Assume that your nonempty compact set $S$ does not have a minimum. Consider the family $\mathcal{U} = \{ ( x , + \infty ) : x \in S \}$ of open subsets of $\mathbb{R}$ with respect to the lower topology.

One can show that $\mathcal{U}$ covers $S$.

  • For $y \in S$, since $y$ is not the minimum element of $S$ (as $S$ has no minimum) there is an $x \in S$ with $x < y$. But then $y \in ( x , + \infty ) \subseteq \bigcup \mathcal{U}$.
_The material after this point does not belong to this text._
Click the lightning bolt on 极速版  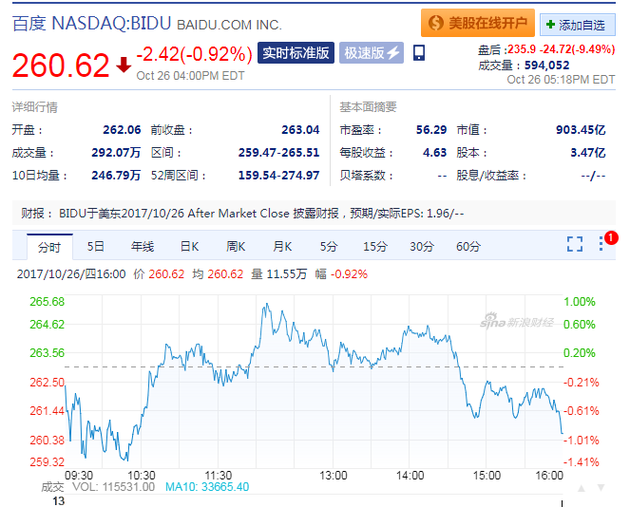coord(393,53)
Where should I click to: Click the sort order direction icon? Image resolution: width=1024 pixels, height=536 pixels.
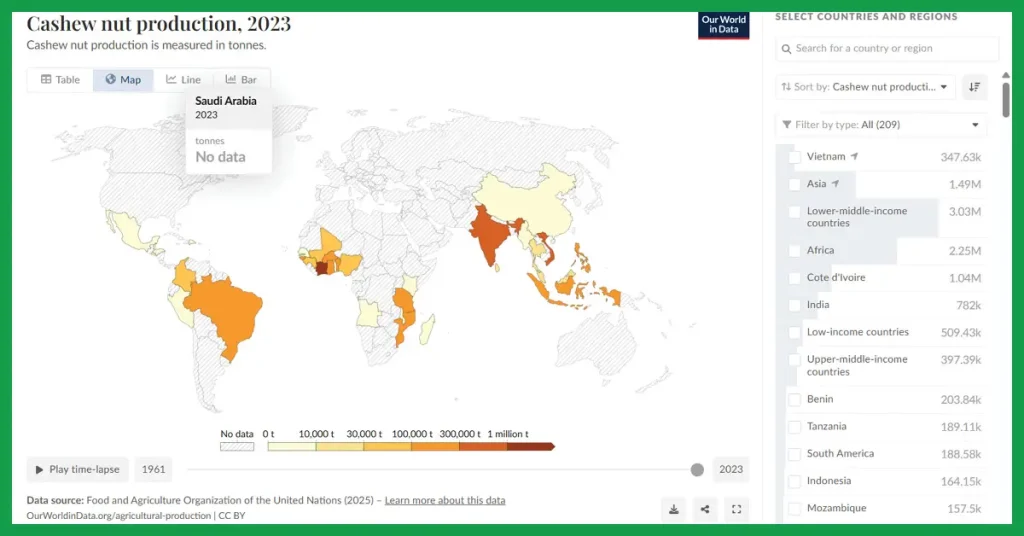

Since $S$ is compact there are $x_1 > \cdots > x_n$ in $S$ such that $$S \subseteq ( x_1 , + \infty ) \cup \cdots \cup ( x_n , + \infty ).$$ Since $x_1 > \cdots > x_n$ we have that $\bigcup_{i=1}^n ( x_i , + \infty ) = ( x_n , + \infty )$. But then $x_n \notin ( x_n , + \infty ) \supseteq S$, which contradicts the fact that $x_n \in S$!

Therefore the assumption that $S$ does not have a minimum cannot be true.


To show that every subset $S$ of $\mathbb{R}$ with a minimum is compact, note that if $\alpha = \min(S)$, then $S \subseteq U$ for every open set $U$ containing $\alpha$, and every open cover of $S$ must contain a set which contains $\alpha$.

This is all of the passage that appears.